A randomized trial on mechanical neck pain found that adding counterstrain to standard physical therapy produced significantly better outcomes than standard therapy alone. Patients in the counterstrain group saw their pain scores drop from about 7 out of 10 before treatment to 2.5 after treatment, along with improvements in muscle function and range of motion.
The technique can also serve as a bridge. For someone in too much pain to tolerate exercise or stretching, counterstrain can reduce spasm enough to make other treatments possible. It’s frequently used alongside other approaches rather than as a standalone therapy.
Who Should Avoid It
Because counterstrain involves only gentle positioning and no forceful manipulation, the list of contraindications is short. You should not receive counterstrain on an area with a fracture or torn ligament, and obviously the technique requires your cooperation (you need to be able to communicate about your pain levels and relax during positioning).
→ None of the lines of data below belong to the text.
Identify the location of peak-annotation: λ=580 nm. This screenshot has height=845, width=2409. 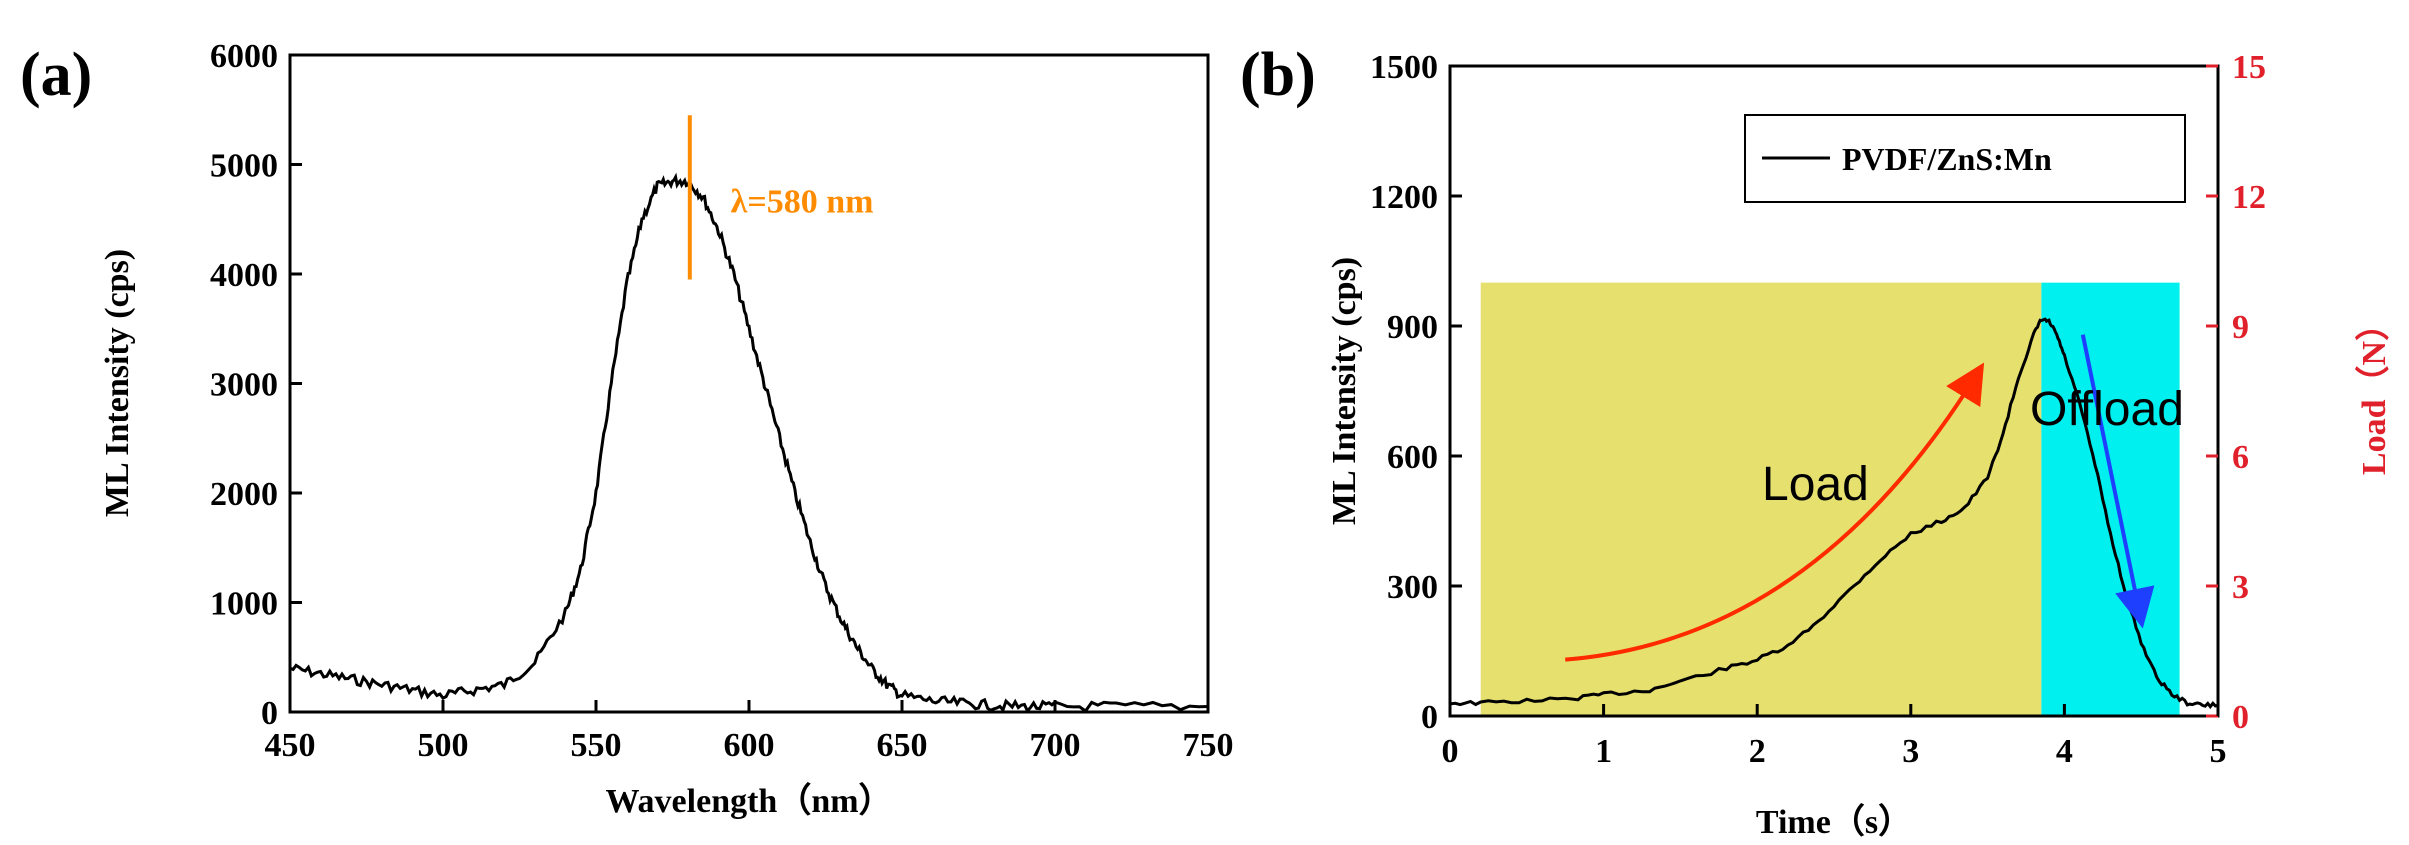
(802, 202).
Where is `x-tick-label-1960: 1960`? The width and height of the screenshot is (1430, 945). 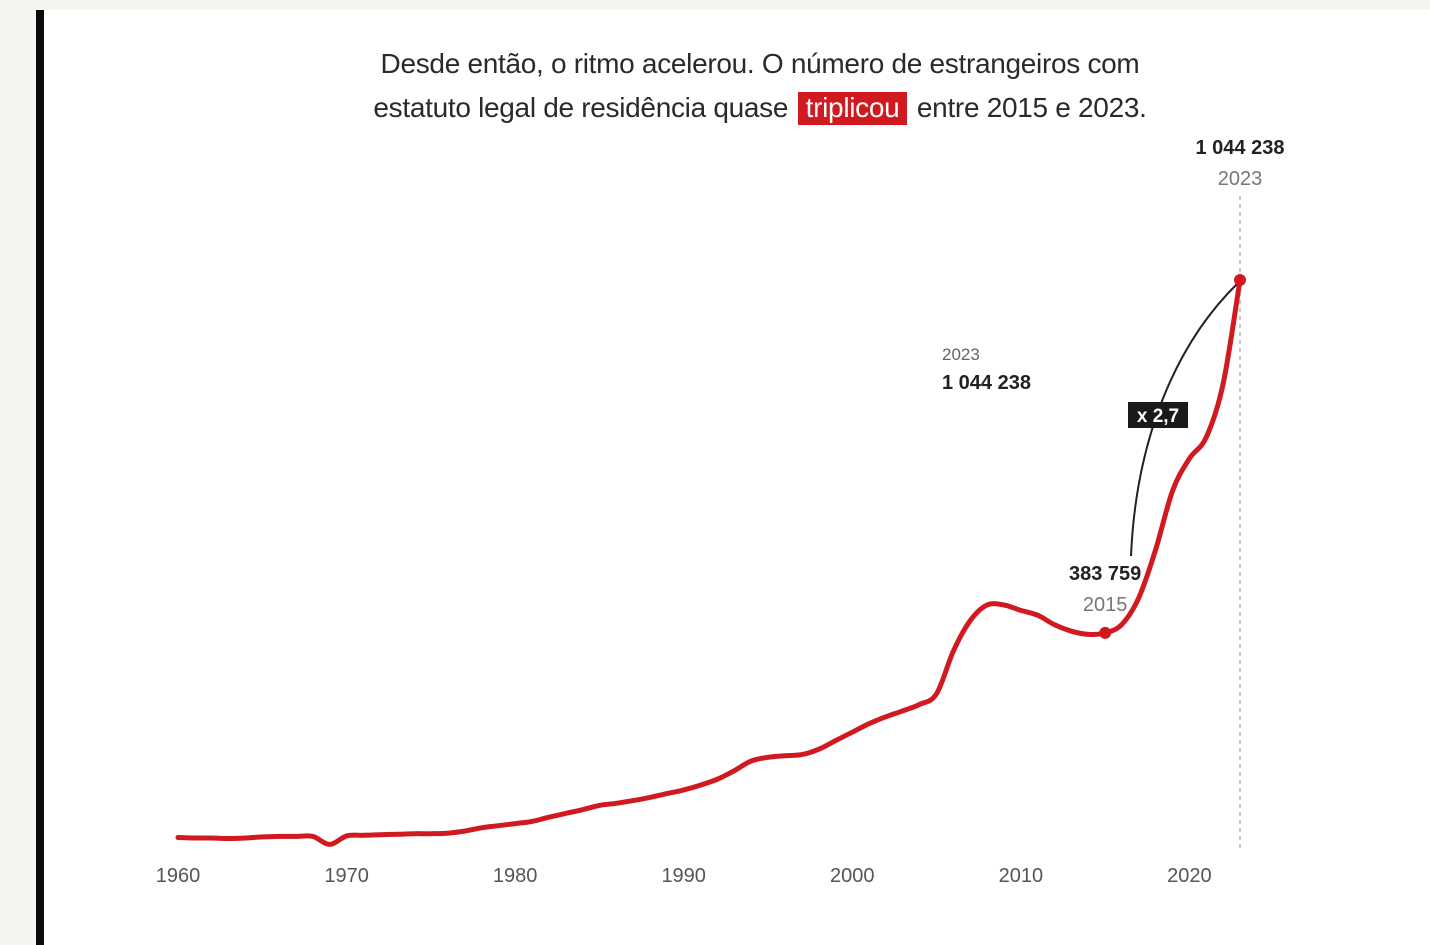
x-tick-label-1960: 1960 is located at coordinates (178, 876).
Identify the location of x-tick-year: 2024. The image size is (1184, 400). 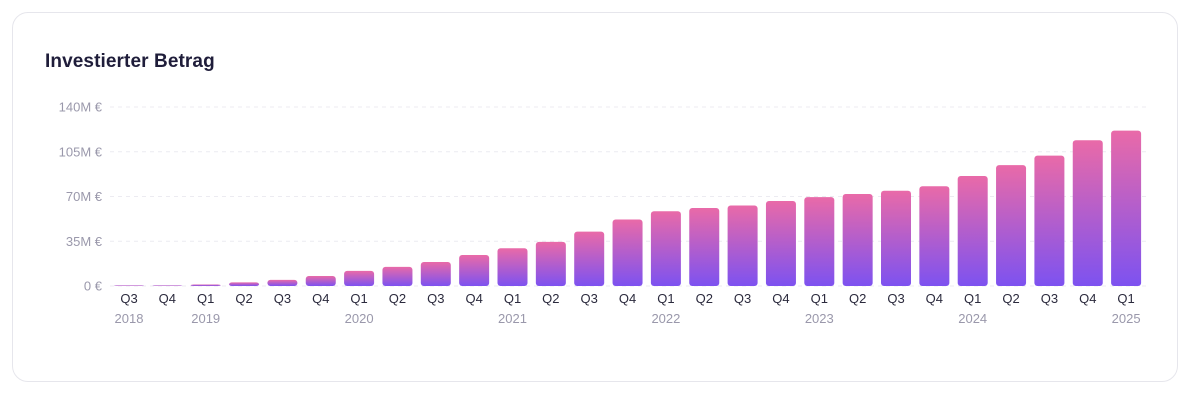
(972, 318).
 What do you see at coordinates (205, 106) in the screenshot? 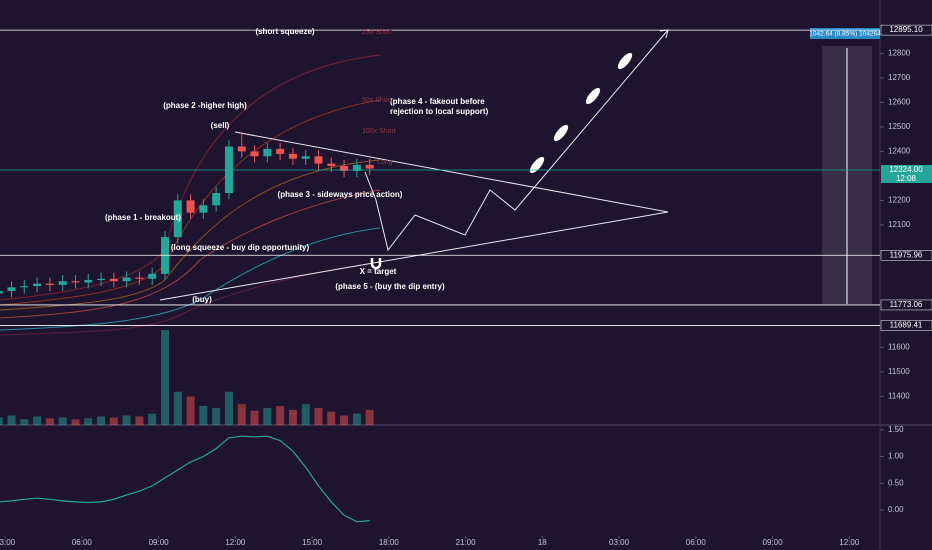
I see `annotation: (phase 2 -higher high)` at bounding box center [205, 106].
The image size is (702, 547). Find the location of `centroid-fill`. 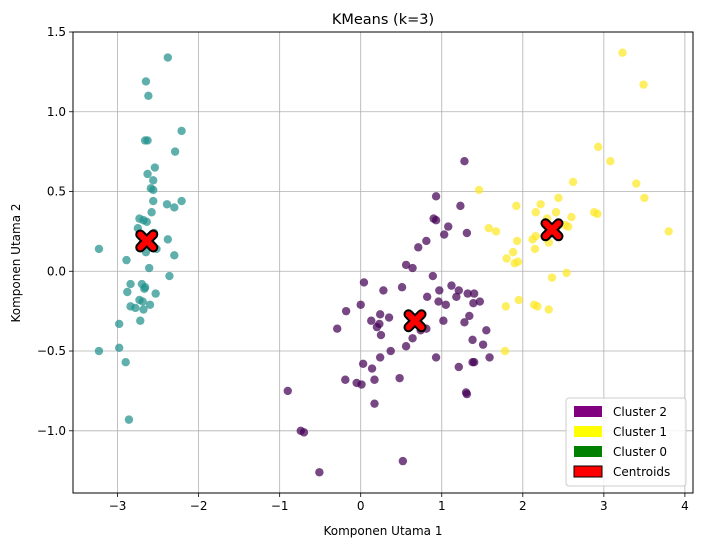

centroid-fill is located at coordinates (147, 241).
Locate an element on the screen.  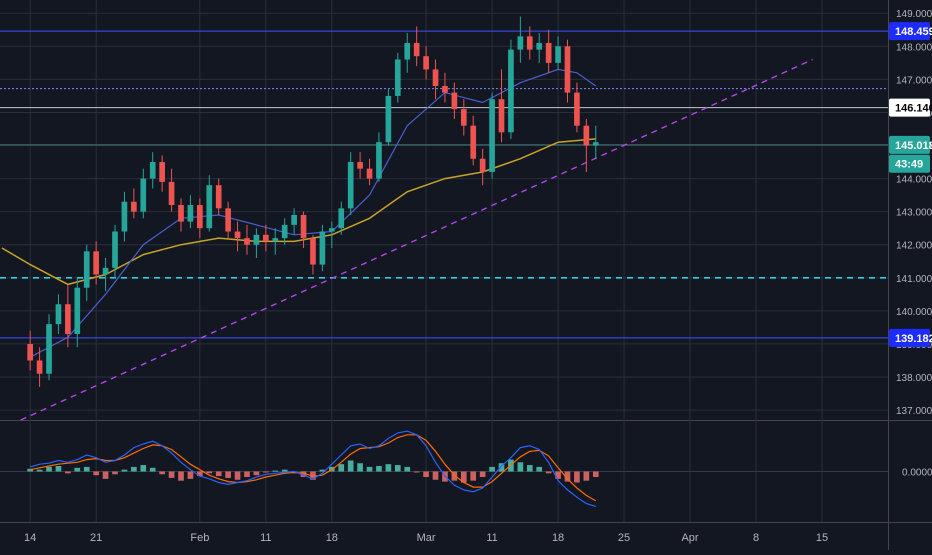
price-label-text: 146.146 is located at coordinates (914, 109).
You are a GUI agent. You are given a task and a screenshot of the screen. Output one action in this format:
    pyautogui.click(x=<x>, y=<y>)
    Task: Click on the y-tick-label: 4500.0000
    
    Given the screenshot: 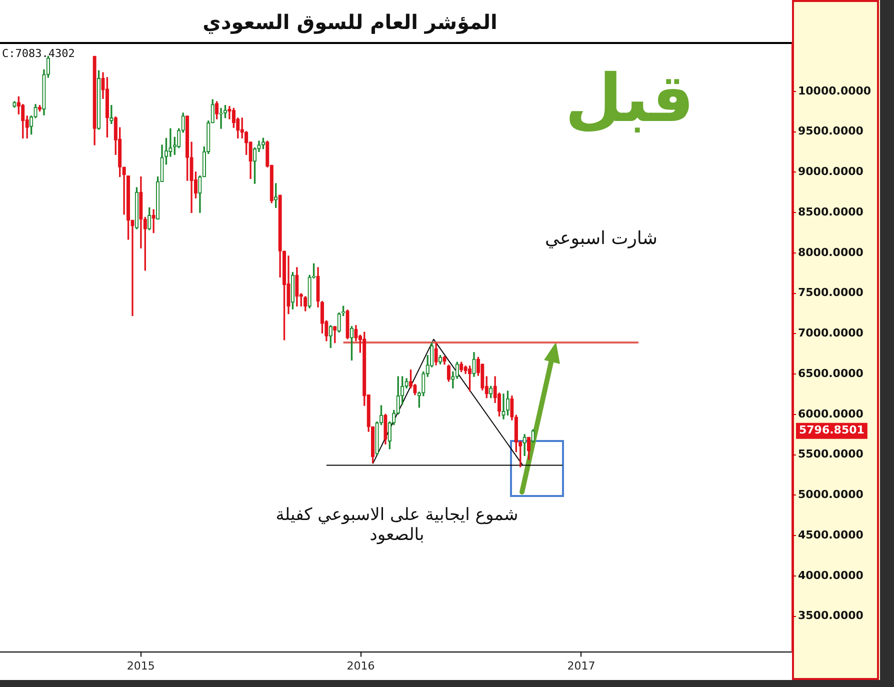 What is the action you would take?
    pyautogui.click(x=831, y=535)
    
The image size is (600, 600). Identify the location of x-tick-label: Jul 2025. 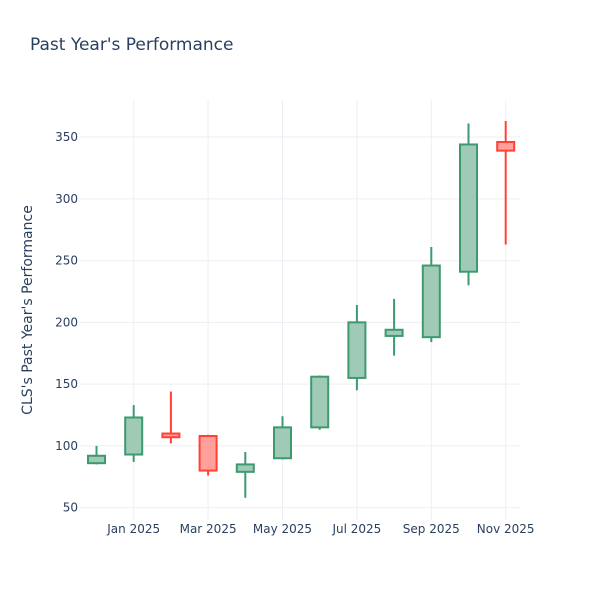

Some conditions call for extra caution rather than outright avoidance. These include severe osteoporosis, rheumatoid arthritis, ligament instability, and vertebral artery disease in the neck. In these situations, a skilled practitioner can often still use the technique with modified positioning, but the risks need to be weighed carefully.
Classic Counterstrain vs. Fascial Counterstrain
Lawrence Jones published his foundational text, “Jones Strain and Counterstrain,” in 1995, and for years the technique focused primarily on musculoskeletal problems: tight muscles, stiff joints, tender points along the spine and extremities. Over the past two decades, practitioners have expanded the method into what’s now called Fascial Counterstrain (FCS).
Fascial Counterstrain applies the same underlying principle (finding a position of ease and holding it) but targets a broader set of tissues. Where the classic technique focuses on muscles and joints, FCS also addresses dysfunction in the nervous system, blood vessels, and the connective tissue surrounding organs. Practitioners of FCS use a wider diagnostic framework to identify tender points related to these different systems, then apply system-specific positioning to treat them. Whether this expanded approach proves as effective as the original musculoskeletal version is still being studied, but it represents the most significant methodological evolution of Jones’ work since its creation.
Who Performs Counterstrain
Counterstrain is practiced by osteopathic physicians (DOs), physical therapists, and some massage therapists and chiropractors who have completed additional training. It’s a standard part of the osteopathic medical curriculum, where it’s taught alongside other manipulative techniques. Physical therapists typically learn it through postgraduate continuing education courses. The technique requires a well-trained sense of palpation and familiarity with the body’s mapped tender points, so quality of treatment depends heavily on the practitioner’s training and experience with the method specifically, not just manual therapy in general.